KIRIHITO
Kirihito

Une maladie mystérieuse, la monmô, sévit dans un village reculé du Japon. Les victimes se métamorphosent progressivement, adoptant un aspect proche du chien ou du blaireau. Le professeur Tatsuga’Ura, patron du pavillon des infectieux, estime que la maladie est virale. Mais un de ses adjoints, le docteur Kirihito Osanaï, n’est pas d’accord. Son patron, sûr de sa théorie, l’envoie sur place pour étudier le problème.

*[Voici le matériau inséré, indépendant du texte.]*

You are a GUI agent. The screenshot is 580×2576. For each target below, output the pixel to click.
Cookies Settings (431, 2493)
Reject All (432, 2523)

Un de ses collègues, lui, est envoyé en Afrique du Sud où une maladie similaire semble toucher certaines populations.

Par legoffe, le 1 janvier 2001

Notre avis sur KIRIHITO #1 – Kirihito

Après avoir lu la fantastique série « L’histoire des 3 Adolf », j’ai eu envie de me plonger dans d’autres œuvres de Osamu Tezuka, considéré comme le père du manga moderne et auteur du célèbre « Astro Boy ».

C’est ainsi que je me suis tourné vers la série Kirihito (4 volumes). Là encore, l’auteur aborde des sujets graves avec ce style bien à lui. Les dessins typiques du manga (Tezuka est à l’origine de la plupart des codes graphiques du genre), avec des personnages qui adoptent parfois des traits caricaturaux, ne sont pas ici au service de l’humour, ce qui peut surprendre le lecteur peu habitué. Sexe et violence, mort, intolérance, racisme, esclavagisme, quête du pouvoir, recherche médicale, sont les principaux thèmes abordés par l’auteur dans ce livre.

Et Tazuka a planté efficacement le décor à travers cette mystérieuse maladie. Il l’amène d’une manière d’autant plus crédible qu’il fut lui-même médecin. Les aventures du docteur Osanaï ne souffrent jamais de temps mort et les personnages secondaires apportent une grande richesse au récit. L’histoire nous permet aussi de voyager, suivant tour à tour Osanaï dans ces périples et le docteur Urabe dans une Afrique du Sud en plein Apartheid.

La violence (morale ou physique) est latente dans presque chaque page. Ce qui en fait un récit assez dur et même parfois dérangeant. On en attend pas moins avec intérêt la suite de ce premier tome, très prometteur.